EXERCISE DETAILS: Every record here needs to be duplicated exactly.

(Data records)
=== Section Start ===

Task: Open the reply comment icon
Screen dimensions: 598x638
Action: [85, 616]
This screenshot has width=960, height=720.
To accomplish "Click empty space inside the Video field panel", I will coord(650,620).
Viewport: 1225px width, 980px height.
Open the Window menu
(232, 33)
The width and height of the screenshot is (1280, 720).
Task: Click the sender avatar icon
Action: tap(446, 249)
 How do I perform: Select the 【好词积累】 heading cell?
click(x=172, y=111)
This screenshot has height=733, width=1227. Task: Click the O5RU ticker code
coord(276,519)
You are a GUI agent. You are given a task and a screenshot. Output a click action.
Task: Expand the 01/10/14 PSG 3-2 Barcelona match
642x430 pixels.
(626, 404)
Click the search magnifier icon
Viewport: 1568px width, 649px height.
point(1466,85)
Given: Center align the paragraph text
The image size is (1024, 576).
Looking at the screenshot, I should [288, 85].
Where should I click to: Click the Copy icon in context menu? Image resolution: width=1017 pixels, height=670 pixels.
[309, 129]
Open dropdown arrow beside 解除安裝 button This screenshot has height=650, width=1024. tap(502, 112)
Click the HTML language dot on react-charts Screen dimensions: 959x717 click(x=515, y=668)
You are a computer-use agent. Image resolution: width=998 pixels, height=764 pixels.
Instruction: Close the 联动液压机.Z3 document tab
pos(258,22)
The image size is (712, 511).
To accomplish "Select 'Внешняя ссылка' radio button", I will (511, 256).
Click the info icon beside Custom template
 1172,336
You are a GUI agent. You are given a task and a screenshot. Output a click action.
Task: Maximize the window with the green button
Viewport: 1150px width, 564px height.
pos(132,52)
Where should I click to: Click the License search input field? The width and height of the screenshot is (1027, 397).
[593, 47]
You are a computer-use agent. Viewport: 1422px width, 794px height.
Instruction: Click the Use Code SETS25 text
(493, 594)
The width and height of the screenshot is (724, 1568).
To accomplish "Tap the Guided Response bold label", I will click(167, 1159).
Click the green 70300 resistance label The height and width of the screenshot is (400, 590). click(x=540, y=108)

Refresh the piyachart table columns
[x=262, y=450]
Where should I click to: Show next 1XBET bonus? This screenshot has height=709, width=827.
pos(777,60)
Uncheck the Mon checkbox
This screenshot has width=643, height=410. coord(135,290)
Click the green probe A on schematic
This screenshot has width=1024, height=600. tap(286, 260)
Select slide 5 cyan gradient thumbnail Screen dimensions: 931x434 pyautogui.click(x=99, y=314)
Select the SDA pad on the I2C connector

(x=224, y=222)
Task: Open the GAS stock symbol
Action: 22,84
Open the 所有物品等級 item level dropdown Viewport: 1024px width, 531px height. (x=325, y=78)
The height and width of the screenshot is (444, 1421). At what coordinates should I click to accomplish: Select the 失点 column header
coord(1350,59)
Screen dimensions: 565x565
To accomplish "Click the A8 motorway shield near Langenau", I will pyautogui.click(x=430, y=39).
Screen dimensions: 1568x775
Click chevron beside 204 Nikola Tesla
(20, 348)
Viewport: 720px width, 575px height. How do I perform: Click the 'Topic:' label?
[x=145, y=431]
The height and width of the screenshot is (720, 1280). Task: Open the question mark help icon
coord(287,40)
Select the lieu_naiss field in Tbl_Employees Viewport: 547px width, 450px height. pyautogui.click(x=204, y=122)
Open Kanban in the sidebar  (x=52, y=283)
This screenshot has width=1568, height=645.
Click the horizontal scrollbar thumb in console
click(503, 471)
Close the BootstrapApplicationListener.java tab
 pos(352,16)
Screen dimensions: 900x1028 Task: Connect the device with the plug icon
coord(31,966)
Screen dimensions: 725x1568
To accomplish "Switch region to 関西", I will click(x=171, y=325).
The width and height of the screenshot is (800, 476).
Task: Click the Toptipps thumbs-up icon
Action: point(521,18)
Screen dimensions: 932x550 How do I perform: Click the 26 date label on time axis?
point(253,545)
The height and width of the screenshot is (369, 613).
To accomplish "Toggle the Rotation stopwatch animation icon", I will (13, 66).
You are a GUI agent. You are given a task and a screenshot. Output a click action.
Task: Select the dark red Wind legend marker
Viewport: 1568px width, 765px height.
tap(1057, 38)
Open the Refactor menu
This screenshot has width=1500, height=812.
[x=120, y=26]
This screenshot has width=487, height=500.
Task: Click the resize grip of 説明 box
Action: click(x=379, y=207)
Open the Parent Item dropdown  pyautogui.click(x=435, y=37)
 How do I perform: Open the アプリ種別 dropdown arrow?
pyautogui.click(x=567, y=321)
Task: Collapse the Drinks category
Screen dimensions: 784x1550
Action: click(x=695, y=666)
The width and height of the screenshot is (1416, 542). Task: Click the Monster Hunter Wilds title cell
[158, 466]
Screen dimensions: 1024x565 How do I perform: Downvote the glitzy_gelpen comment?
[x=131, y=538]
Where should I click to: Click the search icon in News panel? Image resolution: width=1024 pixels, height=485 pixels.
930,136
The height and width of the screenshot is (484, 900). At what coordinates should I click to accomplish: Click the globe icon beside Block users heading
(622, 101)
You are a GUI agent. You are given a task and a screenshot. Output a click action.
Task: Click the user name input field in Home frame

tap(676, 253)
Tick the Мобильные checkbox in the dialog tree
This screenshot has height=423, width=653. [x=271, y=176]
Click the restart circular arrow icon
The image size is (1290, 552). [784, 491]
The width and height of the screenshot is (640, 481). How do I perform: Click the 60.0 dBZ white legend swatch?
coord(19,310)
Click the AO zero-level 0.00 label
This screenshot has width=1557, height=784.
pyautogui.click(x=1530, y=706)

=== Section End ===

SOLUTION TO THIS PROBLEM:
Task: Open the reply comment icon
Screen dimensions: 598x638
Action: [85, 616]
This screenshot has width=960, height=720.
To accomplish "Click empty space inside the Video field panel", I will coord(650,620).
Viewport: 1225px width, 980px height.
Open the Window menu
(232, 33)
The width and height of the screenshot is (1280, 720).
Task: Click the sender avatar icon
Action: tap(446, 249)
 How do I perform: Select the 【好词积累】 heading cell?
click(x=172, y=111)
This screenshot has height=733, width=1227. Task: Click the O5RU ticker code
coord(276,519)
You are a GUI agent. You are given a task and a screenshot. Output a click action.
Task: Expand the 01/10/14 PSG 3-2 Barcelona match
642x430 pixels.
(626, 404)
Click the search magnifier icon
Viewport: 1568px width, 649px height.
point(1466,85)
Given: Center align the paragraph text
The image size is (1024, 576).
Looking at the screenshot, I should [288, 85].
Where should I click to: Click the Copy icon in context menu? Image resolution: width=1017 pixels, height=670 pixels.
[309, 129]
Open dropdown arrow beside 解除安裝 button This screenshot has height=650, width=1024. tap(502, 112)
Click the HTML language dot on react-charts Screen dimensions: 959x717 click(x=515, y=668)
You are a computer-use agent. Image resolution: width=998 pixels, height=764 pixels.
Instruction: Close the 联动液压机.Z3 document tab
pos(258,22)
The image size is (712, 511).
To accomplish "Select 'Внешняя ссылка' radio button", I will (511, 256).
Click the info icon beside Custom template
 1172,336
You are a GUI agent. You are given a task and a screenshot. Output a click action.
Task: Maximize the window with the green button
Viewport: 1150px width, 564px height.
pos(132,52)
Where should I click to: Click the License search input field? The width and height of the screenshot is (1027, 397).
[593, 47]
You are a computer-use agent. Viewport: 1422px width, 794px height.
Instruction: Click the Use Code SETS25 text
(493, 594)
The width and height of the screenshot is (724, 1568).
To accomplish "Tap the Guided Response bold label", I will click(167, 1159).
Click the green 70300 resistance label The height and width of the screenshot is (400, 590). click(x=540, y=108)

Refresh the piyachart table columns
[x=262, y=450]
Where should I click to: Show next 1XBET bonus? This screenshot has height=709, width=827.
pos(777,60)
Uncheck the Mon checkbox
This screenshot has width=643, height=410. coord(135,290)
Click the green probe A on schematic
This screenshot has width=1024, height=600. tap(286, 260)
Select slide 5 cyan gradient thumbnail Screen dimensions: 931x434 pyautogui.click(x=99, y=314)
Select the SDA pad on the I2C connector

(x=224, y=222)
Task: Open the GAS stock symbol
Action: 22,84
Open the 所有物品等級 item level dropdown Viewport: 1024px width, 531px height. (x=325, y=78)
The height and width of the screenshot is (444, 1421). At what coordinates should I click to accomplish: Select the 失点 column header
coord(1350,59)
Screen dimensions: 565x565
To accomplish "Click the A8 motorway shield near Langenau", I will pyautogui.click(x=430, y=39).
Screen dimensions: 1568x775
Click chevron beside 204 Nikola Tesla
(20, 348)
Viewport: 720px width, 575px height. How do I perform: Click the 'Topic:' label?
[x=145, y=431]
The height and width of the screenshot is (720, 1280). Task: Open the question mark help icon
coord(287,40)
Select the lieu_naiss field in Tbl_Employees Viewport: 547px width, 450px height. pyautogui.click(x=204, y=122)
Open Kanban in the sidebar  (x=52, y=283)
This screenshot has width=1568, height=645.
Click the horizontal scrollbar thumb in console
click(503, 471)
Close the BootstrapApplicationListener.java tab
 pos(352,16)
Screen dimensions: 900x1028 Task: Connect the device with the plug icon
coord(31,966)
Screen dimensions: 725x1568
To accomplish "Switch region to 関西", I will click(x=171, y=325).
The width and height of the screenshot is (800, 476).
Task: Click the Toptipps thumbs-up icon
Action: point(521,18)
Screen dimensions: 932x550 How do I perform: Click the 26 date label on time axis?
point(253,545)
The height and width of the screenshot is (369, 613).
To accomplish "Toggle the Rotation stopwatch animation icon", I will (13, 66).
You are a GUI agent. You are given a task and a screenshot. Output a click action.
Task: Select the dark red Wind legend marker
Viewport: 1568px width, 765px height.
tap(1057, 38)
Open the Refactor menu
This screenshot has width=1500, height=812.
[x=120, y=26]
This screenshot has width=487, height=500.
Task: Click the resize grip of 説明 box
Action: click(x=379, y=207)
Open the Parent Item dropdown  pyautogui.click(x=435, y=37)
 How do I perform: Open the アプリ種別 dropdown arrow?
pyautogui.click(x=567, y=321)
Task: Collapse the Drinks category
Screen dimensions: 784x1550
Action: click(x=695, y=666)
The width and height of the screenshot is (1416, 542). Task: Click the Monster Hunter Wilds title cell
[158, 466]
Screen dimensions: 1024x565 How do I perform: Downvote the glitzy_gelpen comment?
[x=131, y=538]
Where should I click to: Click the search icon in News panel? Image resolution: width=1024 pixels, height=485 pixels.
930,136
The height and width of the screenshot is (484, 900). At what coordinates should I click to accomplish: Click the globe icon beside Block users heading
(622, 101)
You are a GUI agent. You are given a task and a screenshot. Output a click action.
Task: Click the user name input field in Home frame

tap(676, 253)
Tick the Мобильные checkbox in the dialog tree
This screenshot has height=423, width=653. [x=271, y=176]
Click the restart circular arrow icon
The image size is (1290, 552). [784, 491]
The width and height of the screenshot is (640, 481). How do I perform: Click the 60.0 dBZ white legend swatch?
coord(19,310)
Click the AO zero-level 0.00 label
This screenshot has width=1557, height=784.
pyautogui.click(x=1530, y=706)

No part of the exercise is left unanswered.